At least 1,000 people have been arrested in connection with the attack on the US Capitol more than two years after a mob fuelled by Donald Trump’s false election claims breached the halls of Congress to forcibly disrupt the outcome of the 2020 presidential election.
The US Department of Justice notes that roughly one-third of all defendants are charged with assaulting, resisting, or impeding law enforcement, including more than 100 people charged with using a deadly or dangerous weapon or causing serious injury to an officer.
Roughly 140 officers with the US Capitol Police and Washington DC’s Metropolitan Police Department were injured in the attack.

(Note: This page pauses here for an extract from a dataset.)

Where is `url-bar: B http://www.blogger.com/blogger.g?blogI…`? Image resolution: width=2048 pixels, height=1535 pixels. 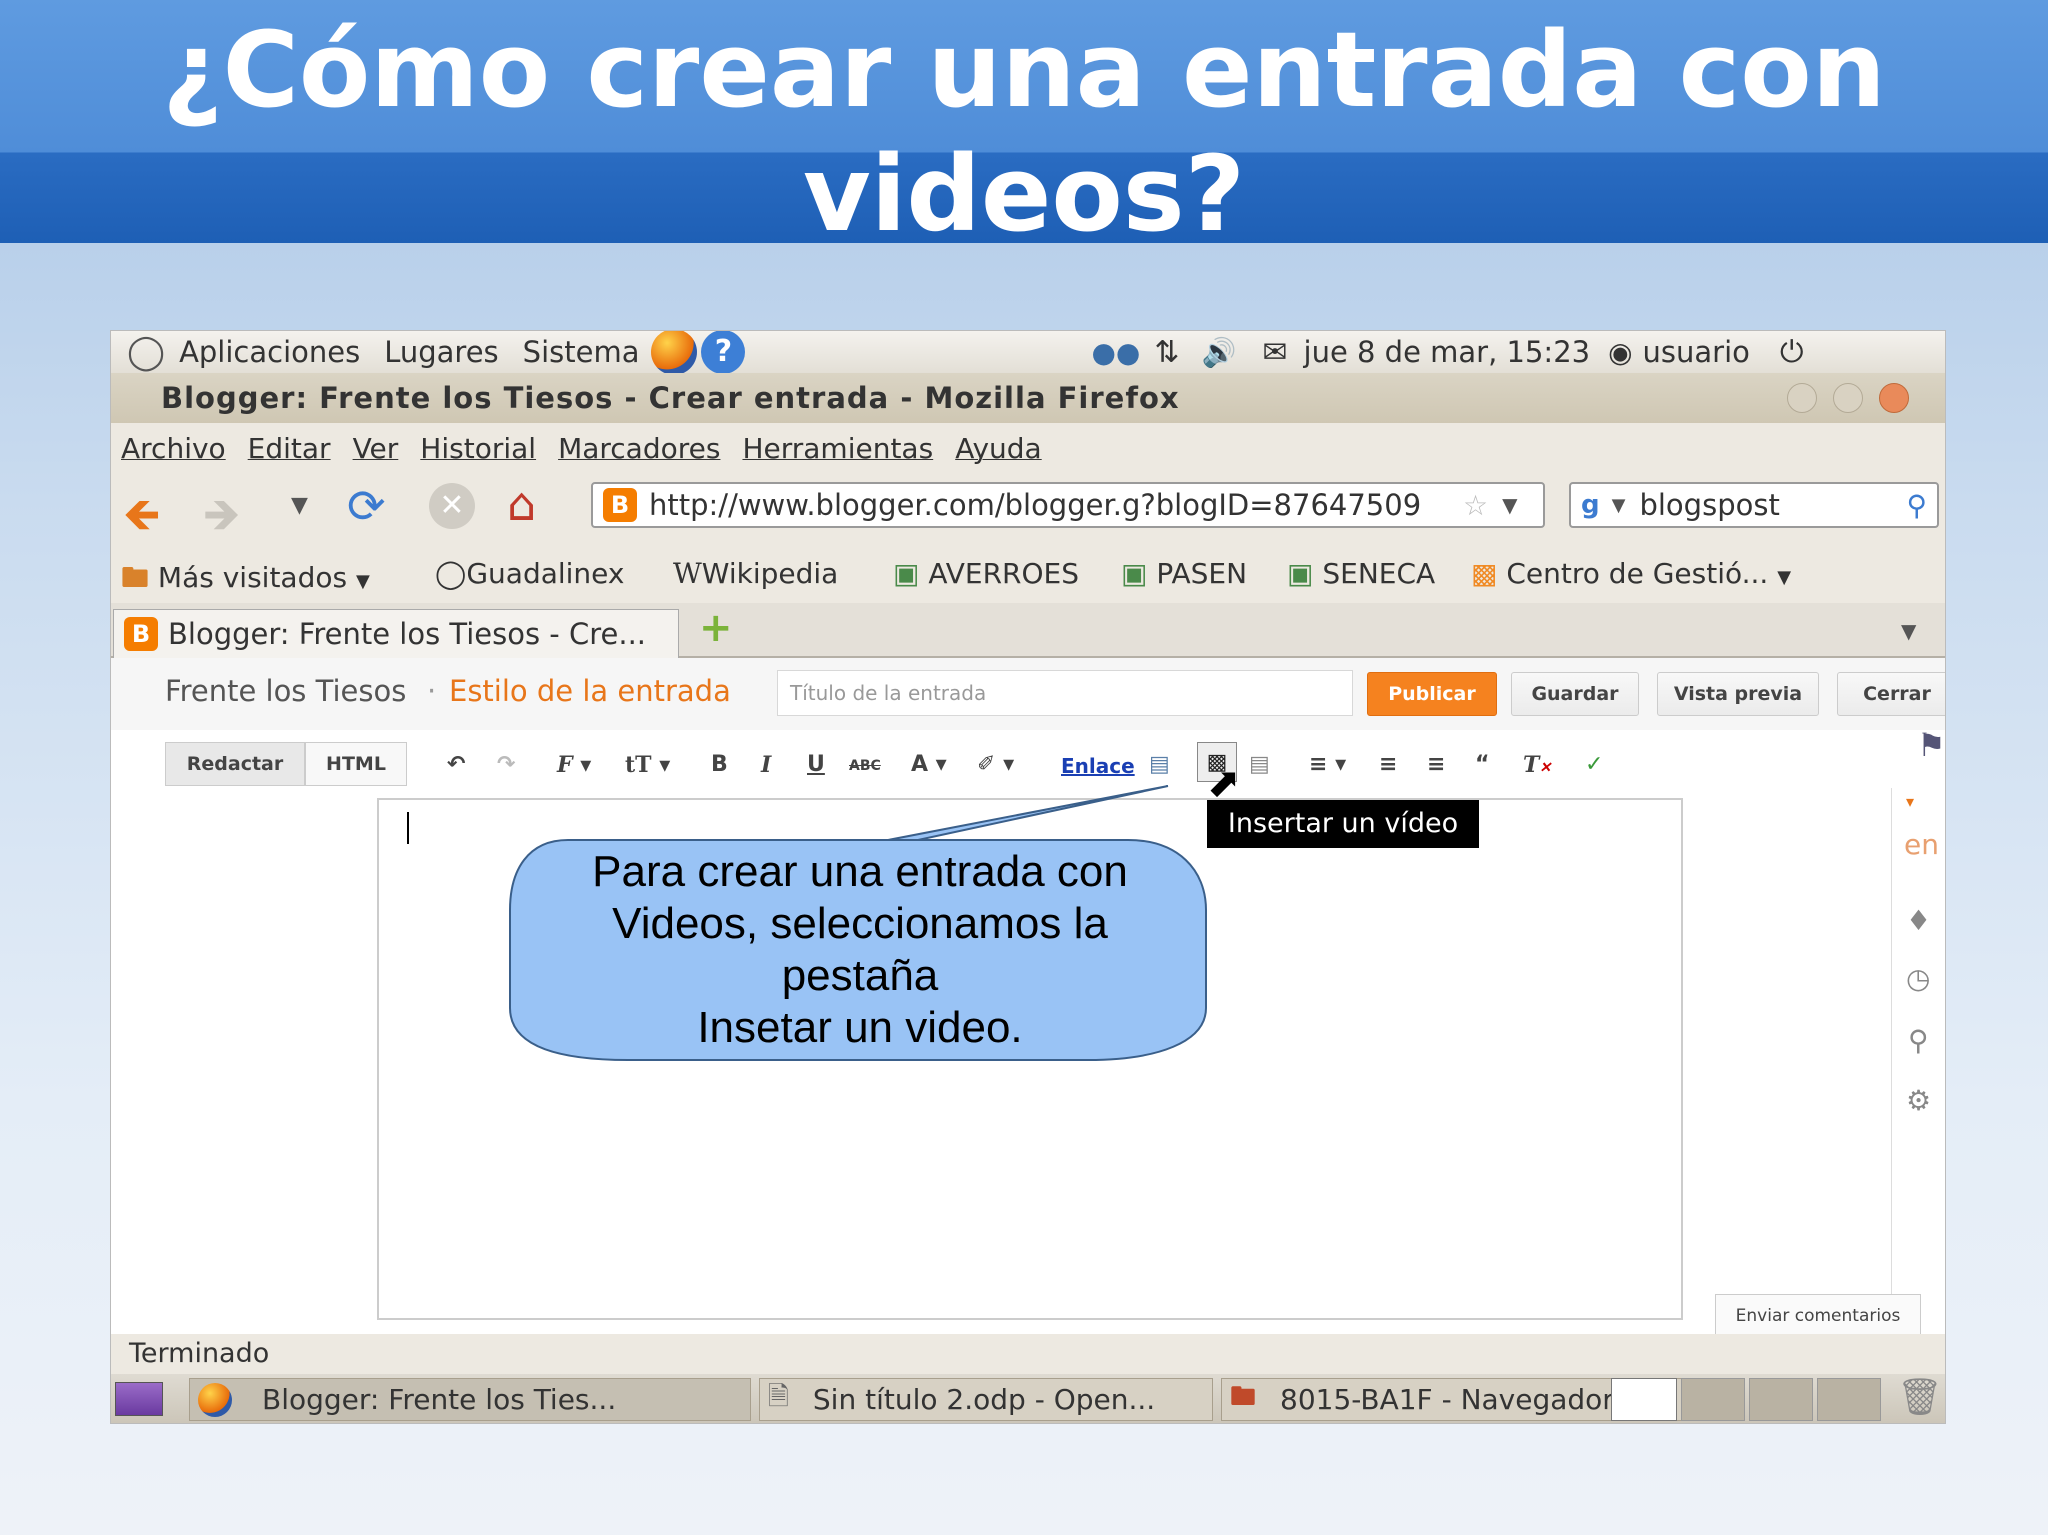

More than 500 people have pleaded guilty to a range of federal charges; roughly 386 have pleaded guilty to misdemeanors, and 133 pleaded guilty to felonies, half of which include assaulting law enforcement officers.
The latest tallies come as the Justice Department continues to investigate the former president for his actions leading up to and during the riot that also was the subject of a House select committee investigation that ultimately referred him to federal prosecutors for criminal charges.
Members of Congress determined there is sufficient evidence to charge Mr Trump – who faces other criminal probes in Georgia and New York while seeking the 2024 Republican nomination for president – for four major crimes, including obstruction, conspiracy, making knowingly false statements to the federal government, and inciting or assisting an insurrection.
Mr Trump, meanwhile, has vowed to issue mass pardons for Capitol riot defendants, if elected, and has helped raise money for their defence. He also joined a song recorded by a group of jailed defendants named the J6 Prison Choir released the day before his headlining speaking slot at 2023’s Conservative Political Action Conference.
Federal prosecutors have secured indictments and convictions against several high-profile members of far-right groups on treason-related charges.
Five members of the far-right nationalist gang the Proud Boys, including its former leader, are at the centre of an ongoing trial on charges of seditious conspiracy, marking the third such trial involving similar charges in the aftermath of the attack. That trial began in January.
Across two other jury trials last year, six members of the far-right, anti-government militia group the Oath Keepers were also found guilty of seditious conspiracy for their roles in the attack.
In November, a jury in Washington DC found that Oath Keepers founder Stewart Rhodes and Florida chapter leader Kelly Meggs were guilty of seditious conspiracy, marking the conclusion of the federal government’s highest-profile January 6 trial at the time, revealing the goverment’s sprawling cases against the defendants.
Two months later, a jury determined that four other members of the group – Joseph Hackett, Roberto Minuta, David Moerschel and Edward Vallejo – were also guilty of seditious conspiracy, agreeing that the members plotted to violently stop the certification of Joe Biden’s election.
All four defendants were also found guilty on 23 January of conspiracy to obstruct Congress and conspiracy to destroy federal property.
Including guilty pleas, a total of 10 people have been convicted of seditious conspiracy connected to January 6 thus far.
More than 400 people charged in connection with the attack have been sentenced. Roughly half of those defendants were jailed, and 100 others have been sentenced to home confinement.